# What size shrimp tank?



## Fishy Did

Just wondering what are thoughts about dedicated shrimp tanks? Seems to me shrimp are often suggested for tiny nano tanks which are actually not all that suitable, even for shrimp.
Looking at the photos of an 8l nano tank in the PFk magazine, there's about ten shrimp in there. Fair enough, but they also look like shrimp that have a reputation for breeding very quickly. No fish so no predation and a new shrimpkeeper would soon be looking (within months) at an overstocked tank. For example, I started with 11 cherry shrimp earlier this year and now have more like 200. They live in a big tank (290l) with fish and Amano shrimp. So an 8l isn't really that suitable for fast-breeding shrimp, not long-term.
I wouldn't keep Amano shrimp in 8l either. When the males are on a 'mating dash' they make the 4' tank look small and inadequate.
I don't know about a single macrobrachium? Or a wood/bamboo shrimp? Then again, I would guess like other shrimp these are sociable really.
If you have the more expensive harder to breed types a tiny tank isn't a great idea either. Aside from the difficulties in keeping water stable enough, I've read that shrimp are aware when they are in cramped conditions and adjust their breeding habits accordingly. You are more likely to succeed with a larger tank.
Apart from the big tank, I have two other tanks that are dedicated shrimp tanks. These are species only crystal shrimp, one is about 50l, the other 200l.
Looking at the shrimp in the 200l and I could do with another little tank to select some out. I have one of those 10l from B & M I try and grow daphnia in, but it just doesn't look big enough.
I'm just wondering what size tanks we all have for our shrimp and what are the benefits and disadvantages of various sizes? Anyone think 200l is excessive for a shrimp-only tank?! I did originally buy it thinking I could use dividers, but it hasn't happened. Now I think it gives them plenty of room to spread out and it seems to work well so I'm not thinking of changing it.


----------



## Michael W

I keep mine in a 30L just because I have no room in the house for bigger tanks. I have seen a lot of people use 80L + for shrimp tanks especially for the likes of CRS, it is however still doable in say a 30L but more work may be required and more attention paid and errors are potentially more damaging due to the less stable parameters compared to say the 200L in question. 

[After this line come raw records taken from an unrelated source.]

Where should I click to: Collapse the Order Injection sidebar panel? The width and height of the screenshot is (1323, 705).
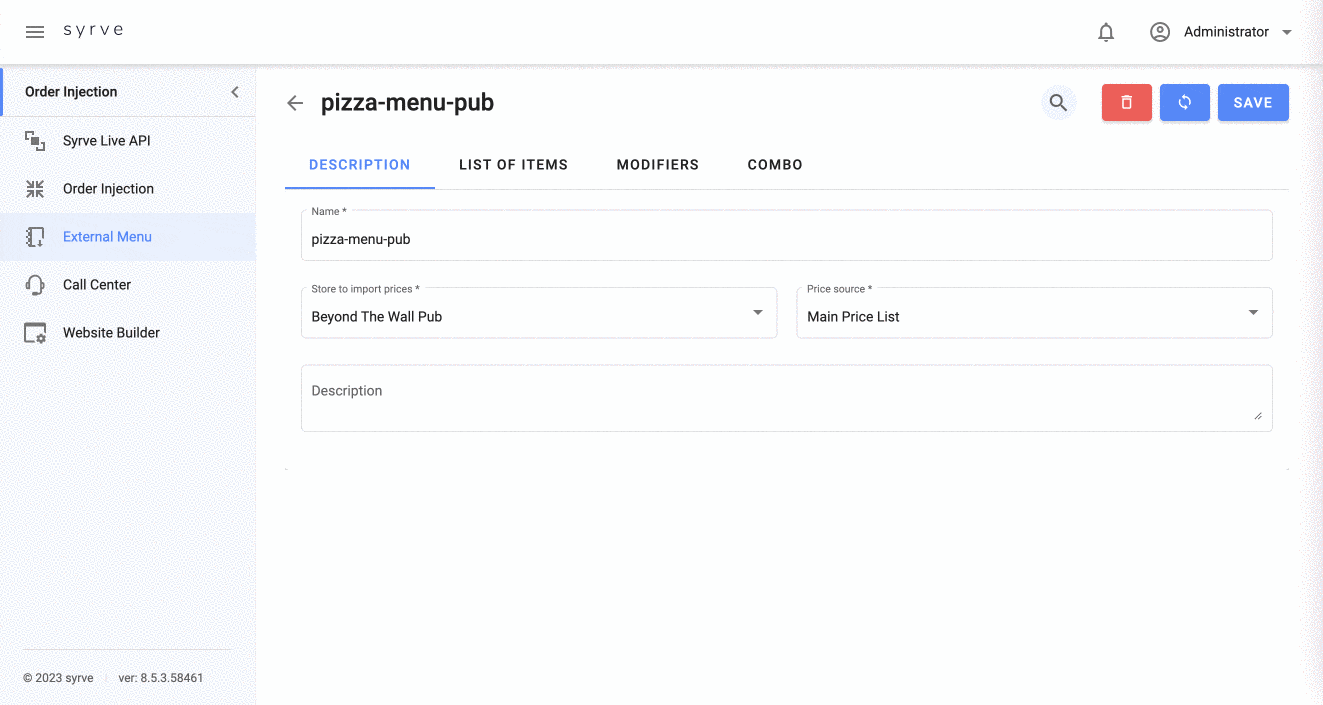point(235,92)
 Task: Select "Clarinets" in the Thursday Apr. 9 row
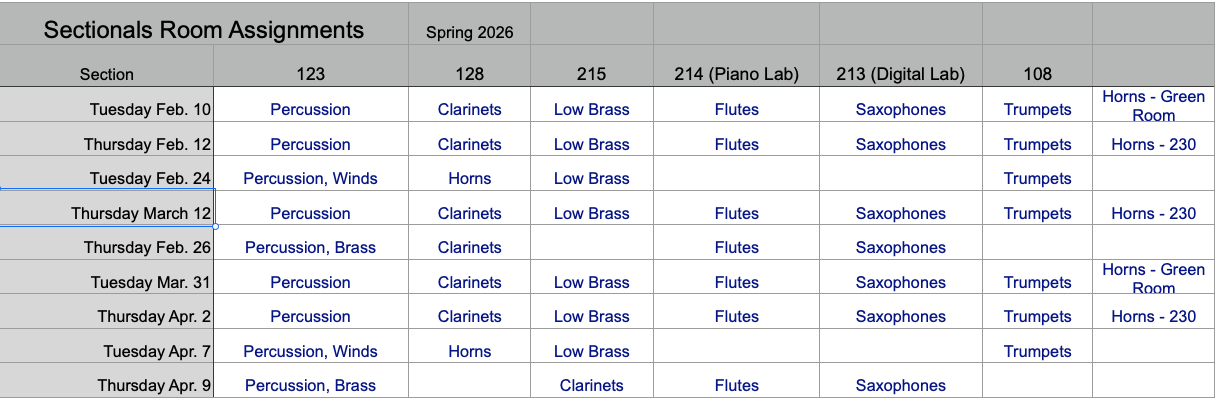pos(591,385)
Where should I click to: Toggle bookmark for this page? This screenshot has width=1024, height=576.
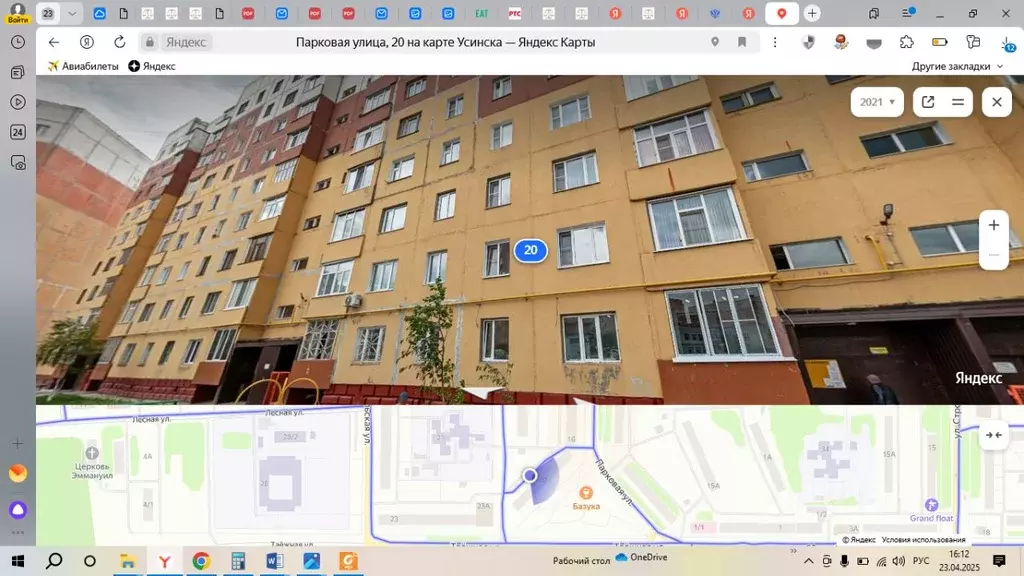pos(742,42)
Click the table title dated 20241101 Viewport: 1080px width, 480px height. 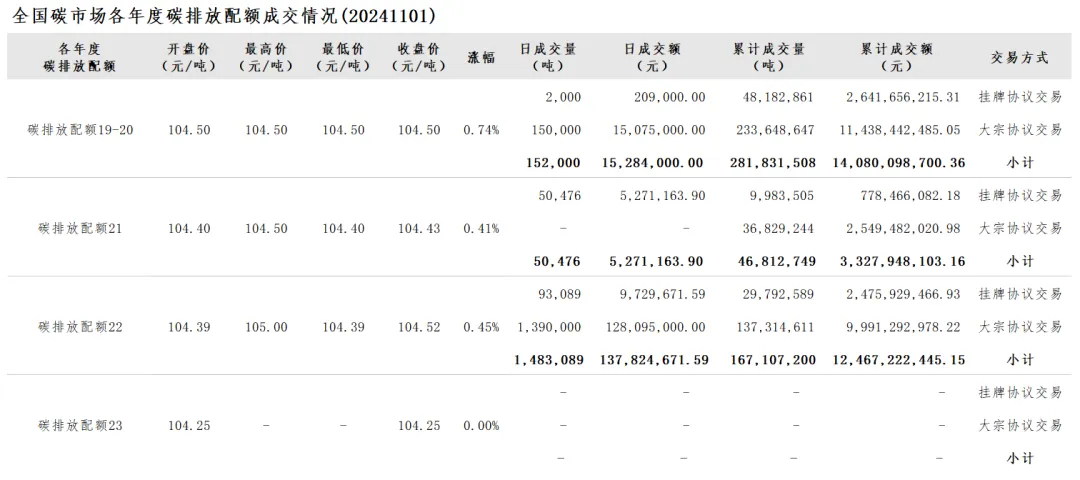(225, 17)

If you don't mind dedicating a 200L aquarium to shrimps and not mind the bare look until you build a large enough colony by all means go for it as I'm sure the shrimps would love it!


----------



## bogwood

A good question, what are Shrimp stocking levels.

I presently have  a 30.60. and  80ltr  heavilly  planted, dedicated, CRS Tanks.
30 ltr........150 crs, of which 10 are adults.
60 ltr........200 plus CRS of which 12 are adults
80 ltr........50 young. but increasing.

As with most types of fish keeping, keeping the parameters stable is easier, the bigger the volume of water.
And with delicate species of shrimps, even more important.

My 30 ltr really has too many in, and the weekly rise in TDS,and Nitrate, is noticeable.
Plus breeding activity has slowed down. Obviously there could be other factors,
However, i can manage this in the short term. 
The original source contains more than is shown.